Никто не обращал внимания на Лаврентия. Здесь все привыкли, что можно встретить приглашенного хозяином никому не известного человека. Оробев от многолюдства, он как прошел в начале вечера в угол залы к окошку, так и остался там, не решаясь сесть в присутствии офицеров.

— Вот и le petit Michel приехал, — сказал соседу барин, сидевший недалеко от Серякова.

По зале, раскланиваясь и пожимая руки, шел плотный, маленький человечек. Черный хохолок задорно топорщился над большим упрямым лбом. Лаврентий тотчас же узнал того пузанчика, под чьим изображением в журнале стояла подпись «Музыка».

— Теперь бы только великий Карл пожаловал, и весь знаменитый триумвират в сборе, — отозвался другой гость.

— Давно уже здесь. В кабинете вторую бутылку кончает, — усмехнулся первый.

Услышав это, Серяков преодолел робость и подошел к дверям кабинета. Там на диване, окруженный несколькими слушателями, сидел, подвернув под себя ногу, пожилой мужчина с курчавыми рыжеватыми волосами.

Лицо его, правильное и когда-то, наверное, очень красивое, было бледно и одутловато. Держа в руке стакан с вином, он говорил уверенно и неторопливо:

— Нет уж, полноте, подлинный художник должен усвоить грамоту своего искусства, то есть первые навыки рисунка, вместе с азбукой, с грифелем и чтением с самого нежного возраста. Его должно тянуть изображать окружающий мир так же, как любознательного ребенка тянет к книге. Рисунок должен стать с детства средством отражения чувства и мысли. А дилетантики, что начинают в двадцать пять лет от нечего делать, то бишь «по высшей склонности к искусству», ходить или, еще хуже, ездить на своих лошадях в академию, верьте мне, ничего не сделают никогда, хоть по десять лет посещай наши классы. У другого, может, и способности есть, да голова уже другим занята.

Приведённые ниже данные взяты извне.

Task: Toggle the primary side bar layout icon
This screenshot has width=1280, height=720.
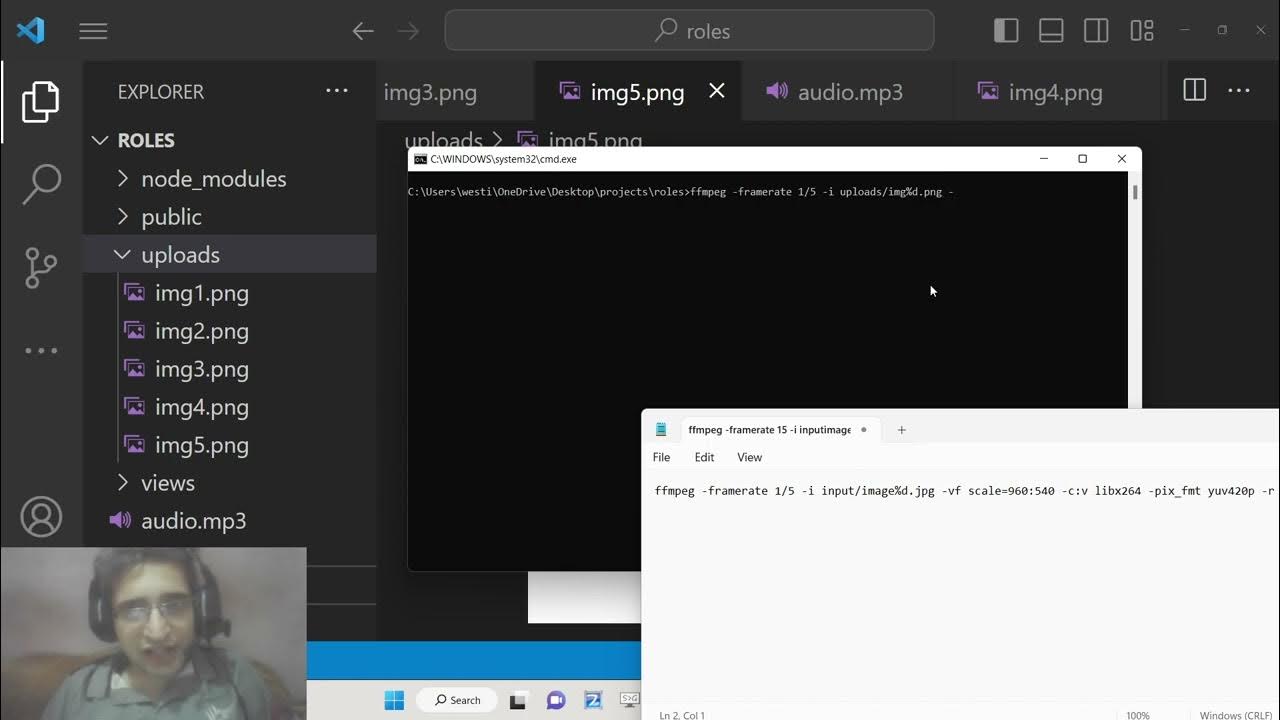Action: point(1006,31)
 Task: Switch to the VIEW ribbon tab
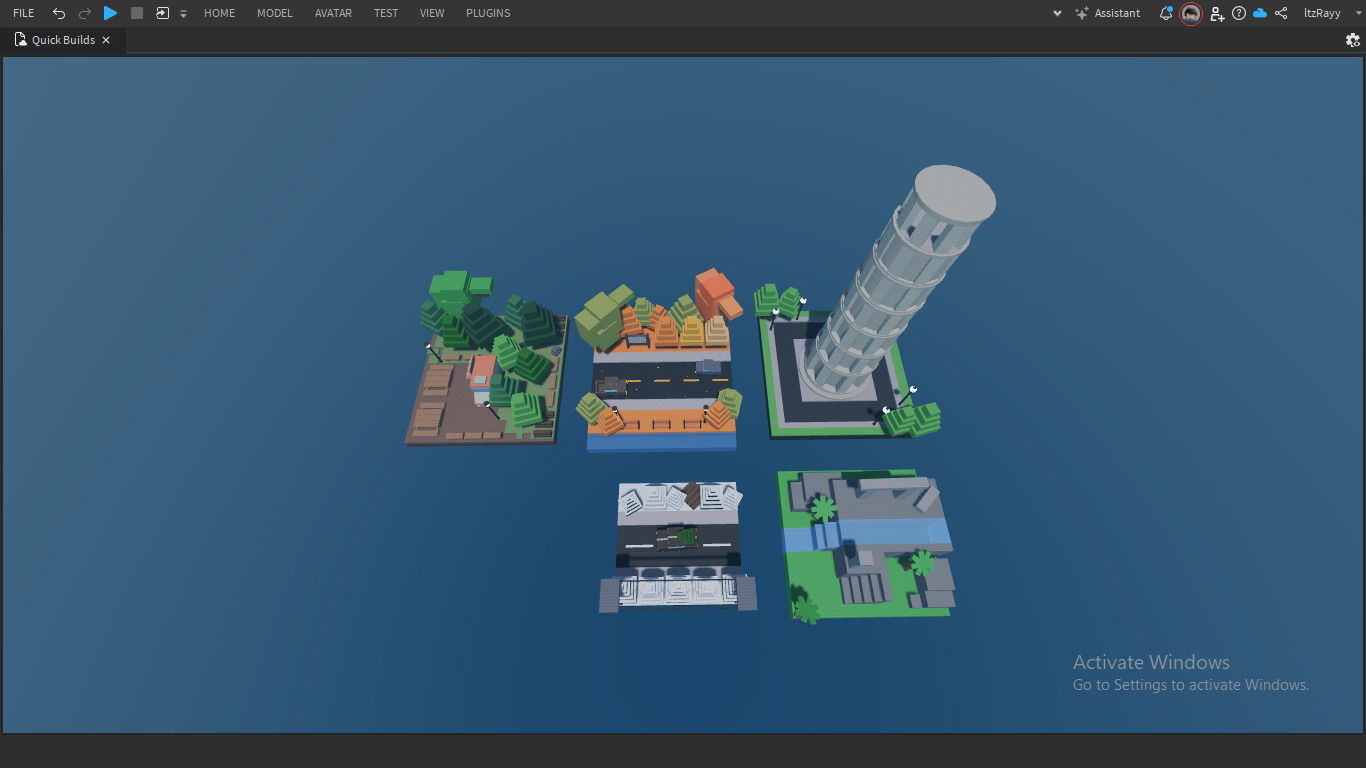(431, 13)
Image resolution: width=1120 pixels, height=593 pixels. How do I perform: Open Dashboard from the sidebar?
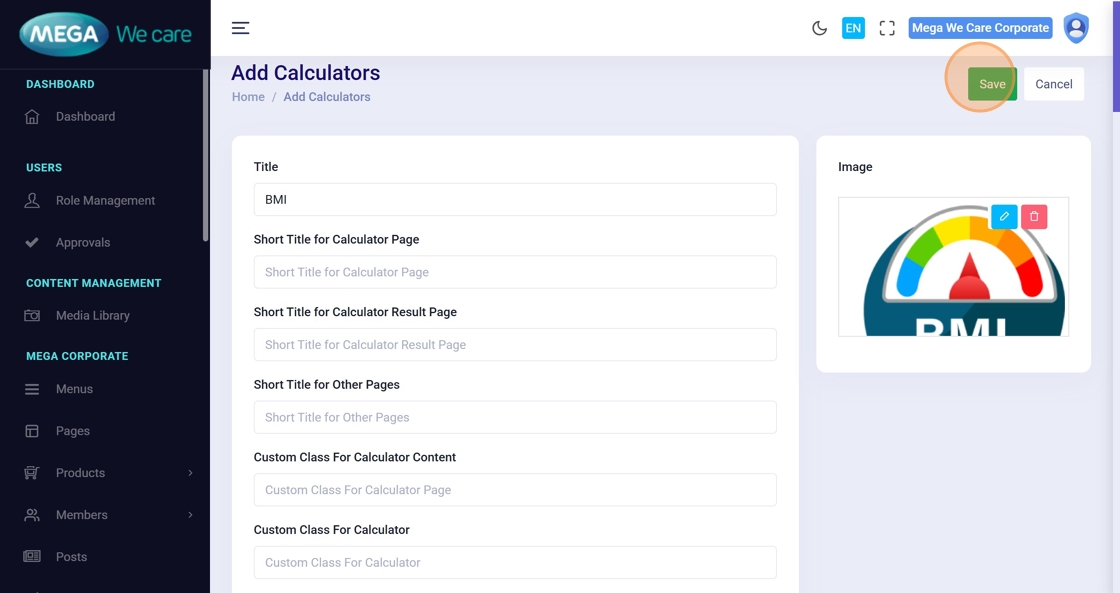click(85, 117)
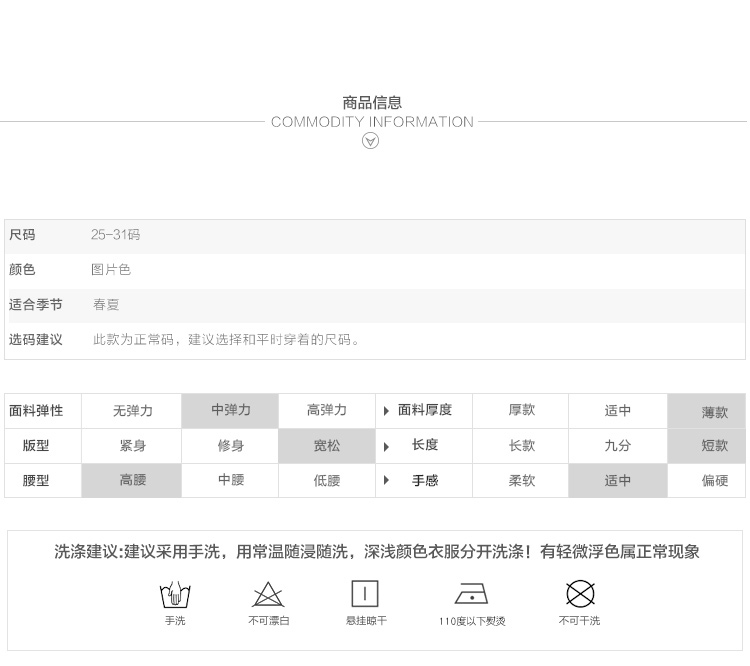
Task: Select the 高腰 waist type option
Action: (x=133, y=481)
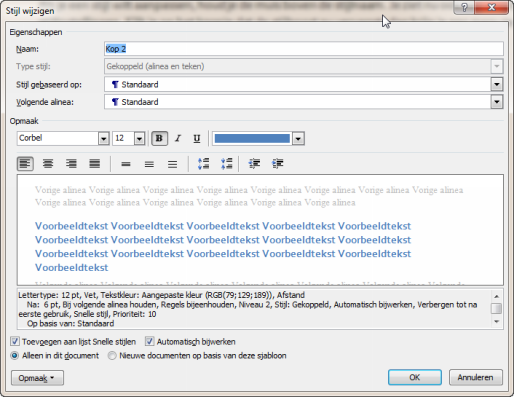Click the Annuleren button

[x=476, y=377]
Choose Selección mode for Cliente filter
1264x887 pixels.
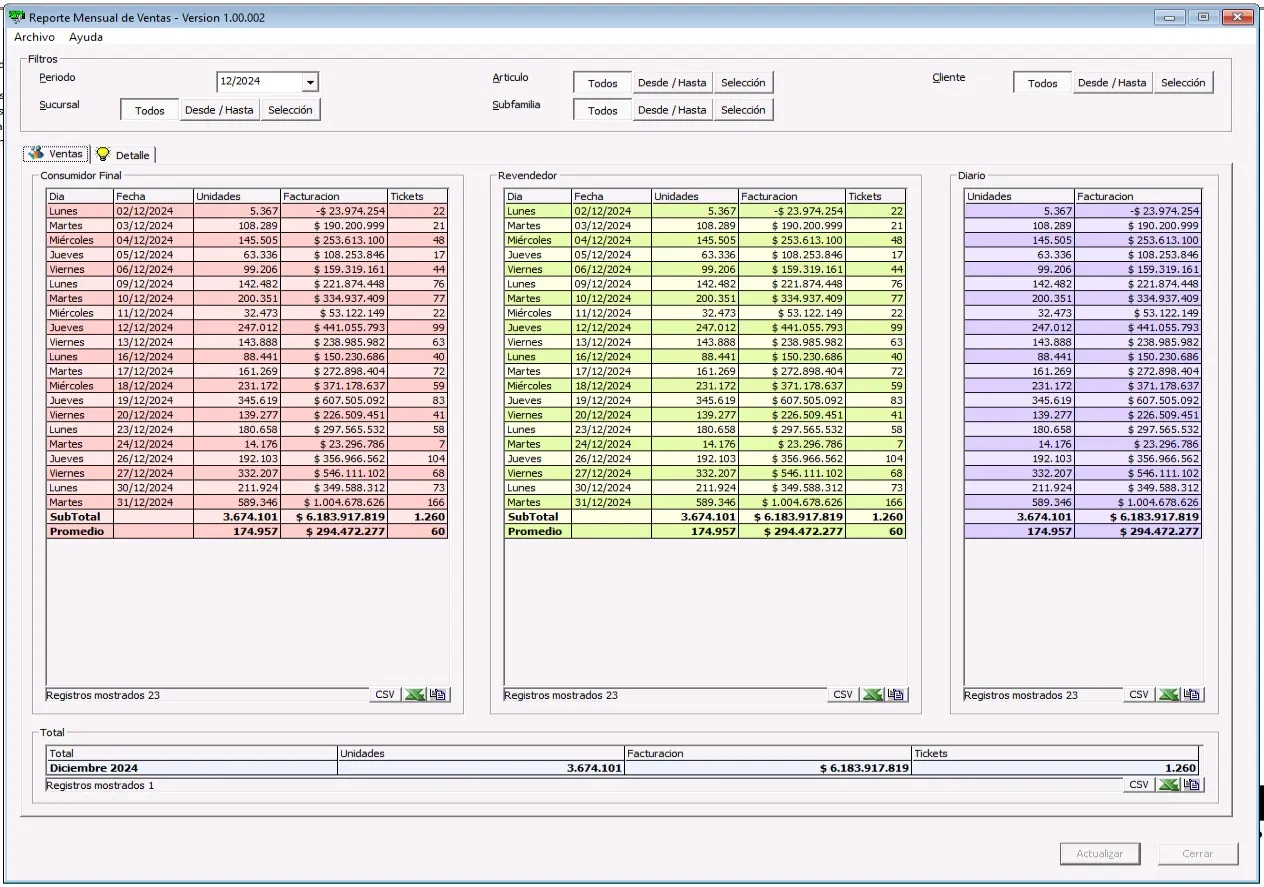1183,83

Ему живая женщина больше мраморной Венеры нравится. В голове и то и сё — новый сюртучок, картишки, выпивка с закуской, а для искусства-то, глядь, и места не осталось.

В небольшом кабинете Серякову некуда было притулиться, не обращая на себя общего внимания. Около двери, на пути входивших господ, долго стоять тоже неудобно. Он пробрался опять в свой угол в зале, повторяя про себя только что слышанное.

Лаврентий не знал, что значит «дилетантики», и все же думал, можно ли отнести к себе это явно пренебрежительное название. Ведь и ему без малого двадцать четыре года, а еще не начинал как следует учиться рисовать. Но разве это его вина? Зато уж не от нечего делать взялся за карандаш. С детства для него рисование — самая большая радость. Ну, а насчет щегольства, карт, выпивки — нет, нет, ничего этого пока и в уме нет…

Через полчаса, проходя по зале под руку, или, вернее, держа свою ладонь под мышкой у маленького Брюллова, Кукольник вдруг круто повернул к топографу и увлек к нему своего друга:

— Вот, Карл, тот юноша, что больше года гравировал на дереве одним перочинным ножом и делал отличные доски.

— Очень рад с вами познакомиться, — учтиво сказал Брюллов, протягивая Серякову небольшую, но сильную руку. — Такое пристрастие к искусству делает вам много чести. Желаю вам и впредь неустанно работать. Поверьте мне, радость, ощущаемая, когда видишь сам, что шагнул вперед, вознаградит вас сторицей. А выше ее ничего нет для художника. — Он слегка поклонился и пошел дальше вместе с Кукольником.

Лаврентий стоял, залившись счастливой краской, и опять повторял про себя слова великого художника. Ведь они звучали как напутствие.

Вскоре Тихон зажег на рояле две свечи, а между ними поставил бутылку вина и стакан.